The issue of credit availability gave rise to loans from organized crime during the 1930s, prohibition of abortions was a policy before the Supreme Court legalized abortion in the 1970s and vigilante justice has plagued America throughout its history and challenges the country even today.
It’s become a popular approach to downsizing government by advocating the privatization of public services. Northern Virginia has a toll road (the Dulles Greenway) that was built by a private firm because the state was too cheap to build it, and in exchange for this “saving” of public funds, the private firm collects tolls and is free to increase them as their profit expectations require.
Privately run jails and prisons have become popular in recent years, based on the assumption that private firms can operate such facilities more efficiently. In fact, the only way this can be accomplished is to reduce or eliminate valuable rehabilitative programs. Privatization is a complex issue, and in truth, has both costs and benefits worthy of the same kind of rational debate that marijuana legalization advocates seek to apply to the issue of whether a legal market is better than an illegal market. But privatization invokes questions about the public interest, and presents issues that the public interest will be compromised in favor of private or personal gain.
There remains a simple truth here that legalization opponents should be required to face. They advocate privatizing the marijuana industry by outsourcing it to criminal organizations. They argue that this is superior public policy.
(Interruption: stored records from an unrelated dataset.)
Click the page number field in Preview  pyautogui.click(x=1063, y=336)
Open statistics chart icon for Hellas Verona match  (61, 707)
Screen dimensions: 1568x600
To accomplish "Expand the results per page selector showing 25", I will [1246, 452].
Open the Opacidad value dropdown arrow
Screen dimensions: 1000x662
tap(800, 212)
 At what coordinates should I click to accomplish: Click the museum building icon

Prohibition advocates are in a de facto conspiracy with criminals to prevent legal markets from replacing illegal markets. They argue that criminal markets reduce use by keeping prices high, and now, they argue that criminal markets do a better job than legal markets at reducing teenage use. It’s a win-win proposition for them—they don’t want to admit they were wrong to criminalize marijuana and criminal organizations get to continue ripping off marijuana users with high prices. Pretty smart for prohibitionists and criminals.
But we have another word for that—it’s corruption. Corrupt public policies are stupid.
One would think that an association of school superintendents would have the smarts to figure this out. But legalization advocates are patient, they’ll keep on with the rational arguments, and they will eventually get the point across.